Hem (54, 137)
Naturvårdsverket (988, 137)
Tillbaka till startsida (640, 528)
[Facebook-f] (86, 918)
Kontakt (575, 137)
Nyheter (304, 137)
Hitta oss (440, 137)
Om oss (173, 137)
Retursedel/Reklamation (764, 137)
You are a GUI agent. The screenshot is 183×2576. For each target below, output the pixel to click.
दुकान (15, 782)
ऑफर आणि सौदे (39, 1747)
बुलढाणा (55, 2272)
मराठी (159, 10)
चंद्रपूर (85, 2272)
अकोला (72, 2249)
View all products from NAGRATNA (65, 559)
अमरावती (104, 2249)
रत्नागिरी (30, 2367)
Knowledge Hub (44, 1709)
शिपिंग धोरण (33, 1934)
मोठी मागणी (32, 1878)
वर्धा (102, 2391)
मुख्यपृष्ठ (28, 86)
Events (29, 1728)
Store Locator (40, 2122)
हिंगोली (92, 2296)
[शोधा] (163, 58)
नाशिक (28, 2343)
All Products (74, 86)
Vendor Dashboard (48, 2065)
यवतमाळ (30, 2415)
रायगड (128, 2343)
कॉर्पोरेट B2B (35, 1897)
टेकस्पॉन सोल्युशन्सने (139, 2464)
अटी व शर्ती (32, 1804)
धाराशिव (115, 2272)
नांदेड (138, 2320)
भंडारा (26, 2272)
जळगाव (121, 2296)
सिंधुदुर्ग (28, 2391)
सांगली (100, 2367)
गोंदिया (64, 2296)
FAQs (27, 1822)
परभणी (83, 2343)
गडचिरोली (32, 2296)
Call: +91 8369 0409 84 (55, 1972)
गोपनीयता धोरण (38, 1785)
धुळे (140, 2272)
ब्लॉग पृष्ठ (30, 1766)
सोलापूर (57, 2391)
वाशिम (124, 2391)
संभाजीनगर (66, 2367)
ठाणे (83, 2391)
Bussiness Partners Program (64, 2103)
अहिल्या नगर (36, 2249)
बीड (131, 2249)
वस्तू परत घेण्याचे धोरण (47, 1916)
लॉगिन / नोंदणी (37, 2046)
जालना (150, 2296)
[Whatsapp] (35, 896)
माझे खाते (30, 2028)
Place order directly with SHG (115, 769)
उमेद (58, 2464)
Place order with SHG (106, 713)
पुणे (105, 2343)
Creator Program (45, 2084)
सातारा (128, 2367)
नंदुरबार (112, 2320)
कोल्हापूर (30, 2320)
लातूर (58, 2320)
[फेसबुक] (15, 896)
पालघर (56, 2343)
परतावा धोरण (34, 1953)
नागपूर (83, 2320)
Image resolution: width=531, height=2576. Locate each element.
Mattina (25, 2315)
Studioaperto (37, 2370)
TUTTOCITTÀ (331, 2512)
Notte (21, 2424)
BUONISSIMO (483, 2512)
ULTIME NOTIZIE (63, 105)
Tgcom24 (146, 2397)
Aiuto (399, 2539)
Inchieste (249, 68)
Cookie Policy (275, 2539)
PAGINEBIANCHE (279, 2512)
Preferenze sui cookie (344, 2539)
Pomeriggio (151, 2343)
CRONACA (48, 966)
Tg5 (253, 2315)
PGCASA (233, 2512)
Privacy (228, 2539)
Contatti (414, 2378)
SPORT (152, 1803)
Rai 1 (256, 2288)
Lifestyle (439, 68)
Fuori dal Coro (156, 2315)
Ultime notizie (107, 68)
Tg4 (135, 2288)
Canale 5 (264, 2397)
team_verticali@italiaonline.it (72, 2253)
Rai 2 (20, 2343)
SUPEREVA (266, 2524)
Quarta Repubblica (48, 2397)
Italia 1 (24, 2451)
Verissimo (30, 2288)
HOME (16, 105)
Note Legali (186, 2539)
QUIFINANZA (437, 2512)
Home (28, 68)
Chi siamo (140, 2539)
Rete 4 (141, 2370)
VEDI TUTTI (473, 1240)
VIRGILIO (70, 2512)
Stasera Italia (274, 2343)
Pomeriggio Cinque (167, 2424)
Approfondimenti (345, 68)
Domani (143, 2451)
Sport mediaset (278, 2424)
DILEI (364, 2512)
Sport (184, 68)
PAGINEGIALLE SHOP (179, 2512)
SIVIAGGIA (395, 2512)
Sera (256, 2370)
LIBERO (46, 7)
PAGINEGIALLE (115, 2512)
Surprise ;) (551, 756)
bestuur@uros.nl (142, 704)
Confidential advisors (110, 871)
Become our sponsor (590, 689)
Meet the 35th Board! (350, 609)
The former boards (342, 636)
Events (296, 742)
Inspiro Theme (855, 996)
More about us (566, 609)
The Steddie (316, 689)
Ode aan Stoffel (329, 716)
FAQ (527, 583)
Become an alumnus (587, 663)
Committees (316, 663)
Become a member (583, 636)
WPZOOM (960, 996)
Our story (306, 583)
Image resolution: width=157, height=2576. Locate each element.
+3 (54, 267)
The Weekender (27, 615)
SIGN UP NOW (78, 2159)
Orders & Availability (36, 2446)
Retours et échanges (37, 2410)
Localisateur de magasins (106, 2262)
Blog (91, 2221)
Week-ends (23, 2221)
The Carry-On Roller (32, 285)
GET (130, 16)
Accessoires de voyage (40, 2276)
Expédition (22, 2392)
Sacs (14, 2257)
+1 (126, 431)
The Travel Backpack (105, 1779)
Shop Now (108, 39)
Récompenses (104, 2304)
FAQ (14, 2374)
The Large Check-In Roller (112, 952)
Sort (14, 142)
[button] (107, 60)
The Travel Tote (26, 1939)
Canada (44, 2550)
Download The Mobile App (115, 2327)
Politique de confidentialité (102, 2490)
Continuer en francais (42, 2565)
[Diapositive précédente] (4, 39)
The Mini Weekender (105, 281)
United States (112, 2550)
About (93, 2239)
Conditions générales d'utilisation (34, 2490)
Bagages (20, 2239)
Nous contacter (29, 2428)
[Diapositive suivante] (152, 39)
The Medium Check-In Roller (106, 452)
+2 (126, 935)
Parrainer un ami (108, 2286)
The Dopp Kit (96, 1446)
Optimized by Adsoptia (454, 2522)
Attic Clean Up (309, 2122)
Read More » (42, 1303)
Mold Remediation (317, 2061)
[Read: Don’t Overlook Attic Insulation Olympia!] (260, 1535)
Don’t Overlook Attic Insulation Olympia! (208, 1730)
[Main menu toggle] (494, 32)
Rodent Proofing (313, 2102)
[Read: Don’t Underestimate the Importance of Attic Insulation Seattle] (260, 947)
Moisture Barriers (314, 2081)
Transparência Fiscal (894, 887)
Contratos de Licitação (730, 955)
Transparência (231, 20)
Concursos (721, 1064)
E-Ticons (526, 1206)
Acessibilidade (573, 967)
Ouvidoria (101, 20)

* * * * *

» **PROBLEM**: Your answer should consist solely of the lines above from the line with "Tg5 (253, 2315)" to the line with "team_verticali@italiaonline.it (72, 2253)", both included, reproduced exactly.

» **RESPONSE BOX**:
Tg5 (253, 2315)
PGCASA (233, 2512)
Privacy (228, 2539)
Contatti (414, 2378)
SPORT (152, 1803)
Rai 1 (256, 2288)
Lifestyle (439, 68)
Fuori dal Coro (156, 2315)
Ultime notizie (107, 68)
Tg4 (135, 2288)
Canale 5 (264, 2397)
team_verticali@italiaonline.it (72, 2253)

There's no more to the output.